# Giant All-American Canner too heavy for electric coil stovetop?



## bluewater (May 31, 2013)

I borrowed an All-American canner that will hold 14 quart jars. It's just huge and I'm worried about my stove handling all the weight of 14 quarts of beef stew plus water.

The canner's owner has an industrial gas stove; I have a standard household 4-coil electric Kenmore with no fancy burners. The canner would have to span two coils. 

Do any of you can on this kind of stovetop with that size canner? Is it ok to span the coils like that? And should I have any concerns about damaging the enamel stove top?

Your experience and advice is appreciated!
Thanks
Susanna


----------



## flowergurl (Feb 27, 2007)

I bought a camp chef stove to use with my AA canner.


----------



## suitcase_sally (Mar 20, 2006)

You could just do 7-10 qts. at a time.


----------



## Horseyrider (Aug 8, 2010)

I crushed the wiring harness in the first big burner on my stove doing that with my 941. A few years later I crushed the other one.
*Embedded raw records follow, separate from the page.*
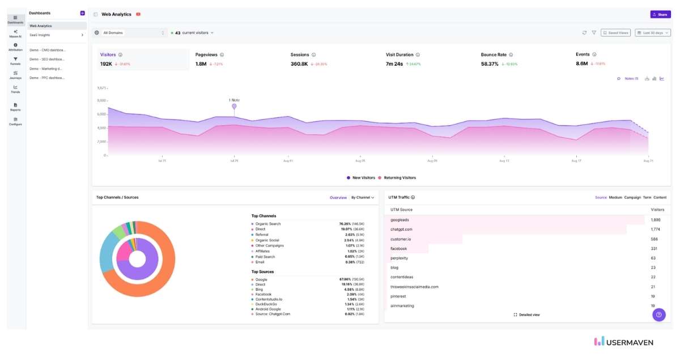Switch UTM Traffic to the Campaign tab
680x357 pixels.
click(632, 198)
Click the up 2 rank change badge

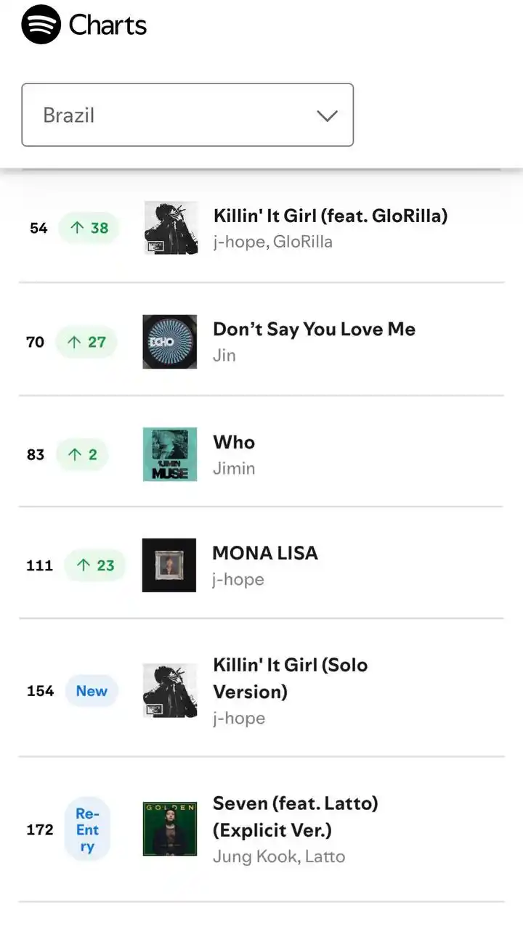point(82,455)
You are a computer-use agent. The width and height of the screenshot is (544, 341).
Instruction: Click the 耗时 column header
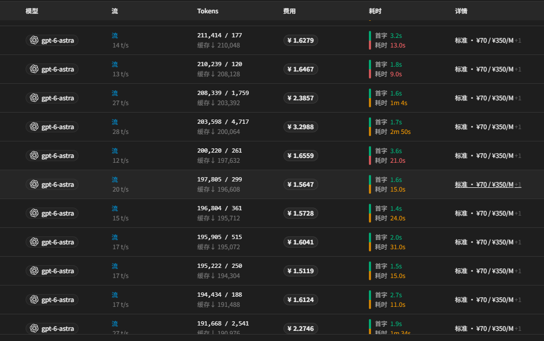point(375,11)
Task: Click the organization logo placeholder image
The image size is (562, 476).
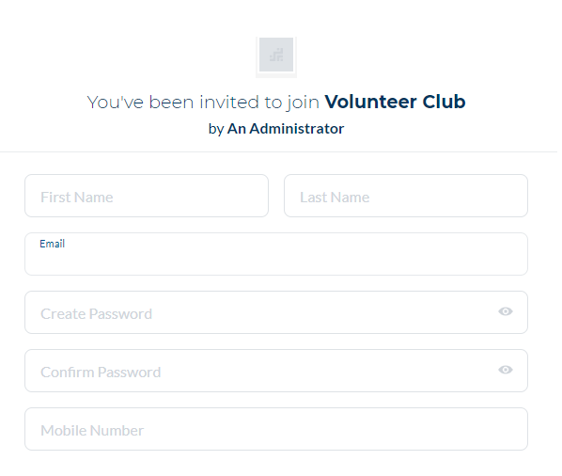Action: (x=278, y=55)
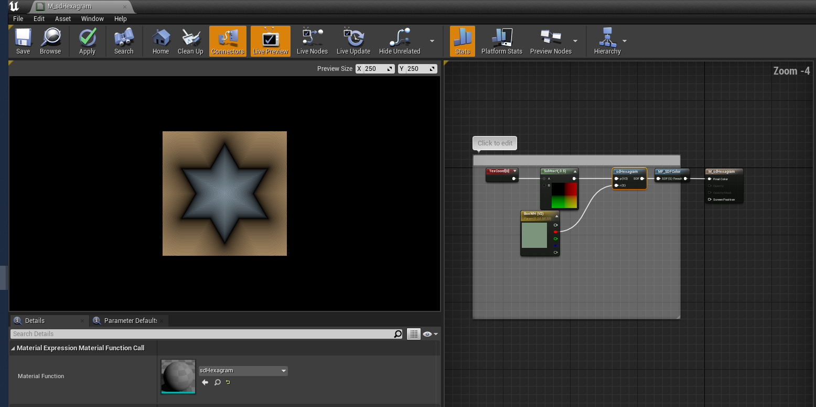This screenshot has height=407, width=816.
Task: Open the Browse asset icon
Action: pos(50,41)
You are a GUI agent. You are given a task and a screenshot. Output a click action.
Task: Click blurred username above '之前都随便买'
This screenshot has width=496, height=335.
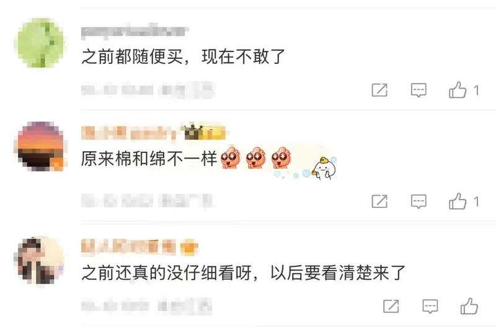135,31
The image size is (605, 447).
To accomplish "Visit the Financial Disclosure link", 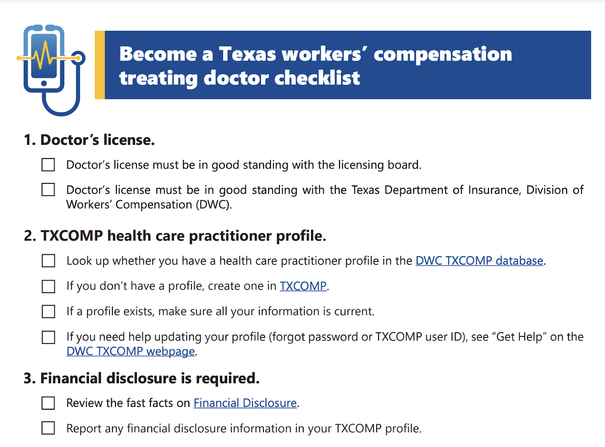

Then I got a glass top and a Presto canner and have done just fine, but I use the 16qt one and can still blow a code water bath canning quarts.

Suitcase Sally has a reasonable idea. 

BTW, even though I got a separate burner for my AA941, I've never used it since I got the Presto. The AA is a great canner, but everybody likes something a little different.


----------



## Amadioranch (Jun 18, 2011)

We use our big 19 quart All American canner on a propane turkey fryer burner. I cant imagine trying to heat such a monster with a electric stove, it would take forever. And besides who wants all that heat inside the house? We do all our canning outside on the back patio. Just our 2 cents.


----------



## Turtle Bean (May 25, 2008)

I wouldn't do it, your stove isn't designed to take that kind of weight. Go to Wal-Mart and get yourself the Presto canner for around $65.00. This will still be cheaper than paying a repair person to fix your stove.


----------



## Vosey (Dec 8, 2012)

Turtle Bean said:


> I wouldn't do it, your stove isn't designed to take that kind of weight. Go to Wal-Mart and get yourself the Presto canner for around $65.00. This will still be cheaper than paying a repair person to fix your stove.


I agree, I have an AA915 which holds 7 quarts and I have a Kenmore coil electric like yours. I might go a little bigger but not that large.


----------



## Pony (Jan 6, 2003)

You are right to be concerned about the weight. I wouldn't do it. 

If your burners are so small that the AA spans two of them, I'd seriously consider either one of those camp stoves set up to handle that kind of weight, or a smaller canner like the Presto mentioned above. 

Suitcase Sally's idea would be good, IMO, IF there wasn't the two-burner thing... That makes me a little nervous.


----------